[[ Provided data open ]]
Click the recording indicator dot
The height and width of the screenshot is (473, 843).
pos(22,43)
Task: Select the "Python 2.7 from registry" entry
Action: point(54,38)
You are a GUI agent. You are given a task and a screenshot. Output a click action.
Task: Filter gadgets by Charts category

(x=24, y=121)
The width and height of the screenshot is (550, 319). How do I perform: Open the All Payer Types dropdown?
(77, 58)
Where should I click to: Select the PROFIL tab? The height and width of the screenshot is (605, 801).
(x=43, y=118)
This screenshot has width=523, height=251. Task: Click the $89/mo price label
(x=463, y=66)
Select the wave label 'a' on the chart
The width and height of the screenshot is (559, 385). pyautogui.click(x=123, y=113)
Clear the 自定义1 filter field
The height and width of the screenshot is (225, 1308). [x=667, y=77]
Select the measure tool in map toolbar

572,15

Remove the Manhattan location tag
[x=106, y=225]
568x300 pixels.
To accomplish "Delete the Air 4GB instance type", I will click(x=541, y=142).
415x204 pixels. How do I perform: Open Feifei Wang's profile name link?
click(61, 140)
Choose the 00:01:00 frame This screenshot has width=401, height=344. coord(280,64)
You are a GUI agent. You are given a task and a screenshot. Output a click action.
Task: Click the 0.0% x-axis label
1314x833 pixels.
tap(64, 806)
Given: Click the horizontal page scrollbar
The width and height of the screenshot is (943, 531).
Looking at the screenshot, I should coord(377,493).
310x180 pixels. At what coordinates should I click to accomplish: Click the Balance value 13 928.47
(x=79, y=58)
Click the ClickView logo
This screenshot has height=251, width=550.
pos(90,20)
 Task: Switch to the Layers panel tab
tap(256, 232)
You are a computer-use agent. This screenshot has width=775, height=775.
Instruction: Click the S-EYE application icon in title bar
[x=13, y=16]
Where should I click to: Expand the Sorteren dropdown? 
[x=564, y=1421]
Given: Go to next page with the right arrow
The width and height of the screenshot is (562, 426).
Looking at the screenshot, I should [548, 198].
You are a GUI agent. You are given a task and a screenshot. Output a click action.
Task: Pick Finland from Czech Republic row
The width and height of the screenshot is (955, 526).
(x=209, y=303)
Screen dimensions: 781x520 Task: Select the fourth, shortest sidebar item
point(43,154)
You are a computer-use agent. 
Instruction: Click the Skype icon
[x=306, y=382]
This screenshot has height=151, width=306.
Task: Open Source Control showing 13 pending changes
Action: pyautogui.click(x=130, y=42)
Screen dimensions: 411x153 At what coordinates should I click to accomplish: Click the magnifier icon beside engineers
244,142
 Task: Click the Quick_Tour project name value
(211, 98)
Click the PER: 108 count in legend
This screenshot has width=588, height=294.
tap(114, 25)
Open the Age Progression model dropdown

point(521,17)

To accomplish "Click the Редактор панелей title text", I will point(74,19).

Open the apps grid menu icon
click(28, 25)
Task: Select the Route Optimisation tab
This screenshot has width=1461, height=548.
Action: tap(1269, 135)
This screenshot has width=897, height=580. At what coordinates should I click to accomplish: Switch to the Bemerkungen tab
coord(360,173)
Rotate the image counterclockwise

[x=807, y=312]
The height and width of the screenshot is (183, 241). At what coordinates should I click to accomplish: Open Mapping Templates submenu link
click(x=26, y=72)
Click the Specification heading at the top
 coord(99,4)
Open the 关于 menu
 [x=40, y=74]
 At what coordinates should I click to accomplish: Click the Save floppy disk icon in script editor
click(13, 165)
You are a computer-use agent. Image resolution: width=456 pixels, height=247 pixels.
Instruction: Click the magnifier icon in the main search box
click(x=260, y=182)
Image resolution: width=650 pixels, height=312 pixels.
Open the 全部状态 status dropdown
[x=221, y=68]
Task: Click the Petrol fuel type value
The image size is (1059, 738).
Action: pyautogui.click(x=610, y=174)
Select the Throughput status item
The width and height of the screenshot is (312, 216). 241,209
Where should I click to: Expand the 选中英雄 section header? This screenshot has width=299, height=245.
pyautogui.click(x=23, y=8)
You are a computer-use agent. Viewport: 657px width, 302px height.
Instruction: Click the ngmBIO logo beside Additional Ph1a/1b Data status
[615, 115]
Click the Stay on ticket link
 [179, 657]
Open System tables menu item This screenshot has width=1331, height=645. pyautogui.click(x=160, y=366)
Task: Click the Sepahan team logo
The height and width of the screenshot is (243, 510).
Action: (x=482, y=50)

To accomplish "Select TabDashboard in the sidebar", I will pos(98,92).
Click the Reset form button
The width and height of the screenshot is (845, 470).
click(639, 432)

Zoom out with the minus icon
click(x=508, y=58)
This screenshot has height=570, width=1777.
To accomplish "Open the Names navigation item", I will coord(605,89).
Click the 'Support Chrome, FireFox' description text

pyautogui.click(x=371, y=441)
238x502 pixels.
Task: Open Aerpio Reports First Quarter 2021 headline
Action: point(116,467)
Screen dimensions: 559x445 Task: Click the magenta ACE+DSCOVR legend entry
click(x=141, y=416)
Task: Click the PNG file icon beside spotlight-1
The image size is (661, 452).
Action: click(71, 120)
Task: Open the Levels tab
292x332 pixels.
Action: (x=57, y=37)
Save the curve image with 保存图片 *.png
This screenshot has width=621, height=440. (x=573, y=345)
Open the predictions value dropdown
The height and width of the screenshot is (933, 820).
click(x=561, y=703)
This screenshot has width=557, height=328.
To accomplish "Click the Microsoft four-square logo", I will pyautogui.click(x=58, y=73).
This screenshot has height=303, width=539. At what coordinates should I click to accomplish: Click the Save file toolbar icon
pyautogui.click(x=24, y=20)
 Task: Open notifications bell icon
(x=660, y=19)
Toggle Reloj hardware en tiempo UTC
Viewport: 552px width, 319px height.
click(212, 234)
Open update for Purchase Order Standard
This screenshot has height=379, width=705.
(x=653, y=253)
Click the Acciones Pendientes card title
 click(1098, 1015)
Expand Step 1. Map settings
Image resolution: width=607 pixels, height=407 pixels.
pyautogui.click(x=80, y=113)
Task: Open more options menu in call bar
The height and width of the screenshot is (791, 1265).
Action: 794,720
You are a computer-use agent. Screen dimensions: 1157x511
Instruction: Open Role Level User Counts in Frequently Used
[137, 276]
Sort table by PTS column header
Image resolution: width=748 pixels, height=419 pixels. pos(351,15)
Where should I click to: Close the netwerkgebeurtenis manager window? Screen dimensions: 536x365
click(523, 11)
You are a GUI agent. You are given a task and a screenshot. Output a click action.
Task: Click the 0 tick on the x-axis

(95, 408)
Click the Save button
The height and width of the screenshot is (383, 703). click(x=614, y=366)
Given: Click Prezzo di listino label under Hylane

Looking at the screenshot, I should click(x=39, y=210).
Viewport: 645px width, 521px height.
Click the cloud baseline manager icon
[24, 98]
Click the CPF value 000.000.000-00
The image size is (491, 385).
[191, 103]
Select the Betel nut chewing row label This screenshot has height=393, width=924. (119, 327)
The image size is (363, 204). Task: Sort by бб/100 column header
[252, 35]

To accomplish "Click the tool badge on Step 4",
[[ Provided data closed ]]
Your instructions:
Go through the material and select each line with the string "page" in it.

Reply:
Given: Click the horizontal page scrollbar
Given: Go to next page with the right arrow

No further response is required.